Three groups—the American Academy of Religion, the American Association of University Professors, and PEN American Center—worked with the American Civil Liberties Union on the case. The New York Times has the story on the recent ruling.

Shepard Fairey’s Obama Poster

The photographer whose image was used in Shepard Fairey’s iconic poster of Barack Obama argues that the Associated Press, who is suing Fairey for copyright infringement, does not actually possess the photograph’s copyright. Erik Larsen at Bloomberg has more details.

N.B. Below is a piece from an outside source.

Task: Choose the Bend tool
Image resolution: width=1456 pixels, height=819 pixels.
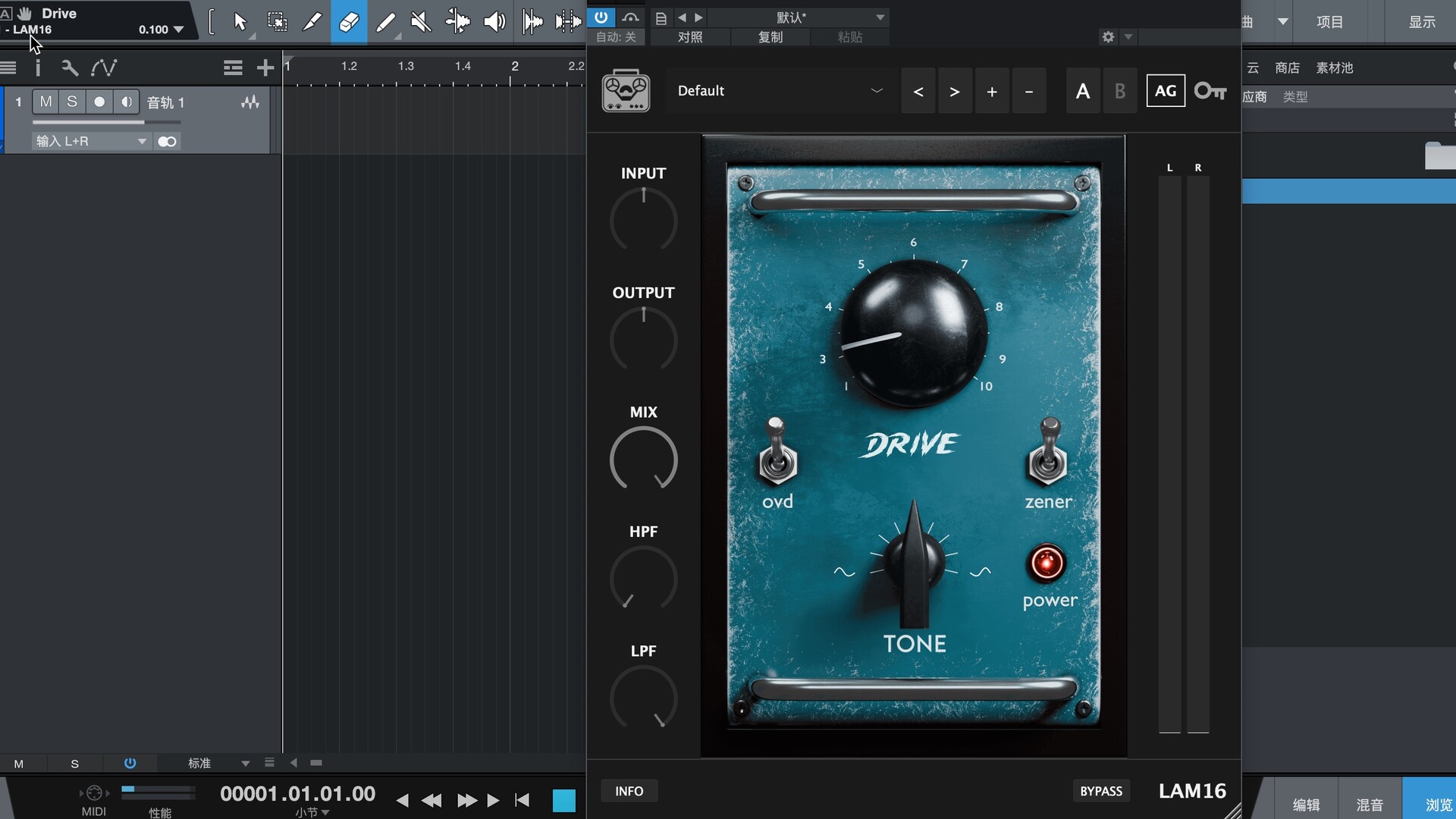Action: point(458,22)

National Gallery and Digital Images

The National Portrait Gallery in London is threatening a lawsuit against Derrick Coetzee, a Seattle man who downloaded thousands of high-resolution images from the museum’s website and posted many on Wikipedia. In the US, photographs of two-dimensional works of art are not protected by copyright because the photographs lack originality (per Bridgeman Art Library v. Corel Corp from 1999). In the UK, however, there is not a similar legal precedent. The Independent and the Guardian have reported on the developing story.

The J. Paul Getty Trust in Los Angeles has returned full ownership of the Avery Index to Architectural Periodicals to Columbia University in New York. Produced since 1934 at Columbia’s Avery Architectural and Fine Arts Library, the internet-based index has been operated by both institutions for twenty-six years, with the Getty providing funding and technical and administrative support while Columbia managed its production.

An essential research tool, the Avery Index provides a comprehensive listing of journal articles published worldwide on architecture and design, city planning, interior design, landscape architecture, and historic preservation. At present, about 225 institutions are subscribers, which comprise nearly all major academic institutions internationally who support research in architecture.

Last spring, in connection with Getty-wide budget reductions, the Getty Research Institute (GRI) announced its intention to transfer the index back to Columbia. Moreover, says GRI director Thomas Gaehtgens, the index has become increasingly self-supporting.

Columbia and the Getty will ensure a seamless transition for users of the index, coordinating continuing distribution agreements as they have in the past. The Getty will continue providing administrative and technical support during the transition period from July 1, 2009 until December 31, 2009.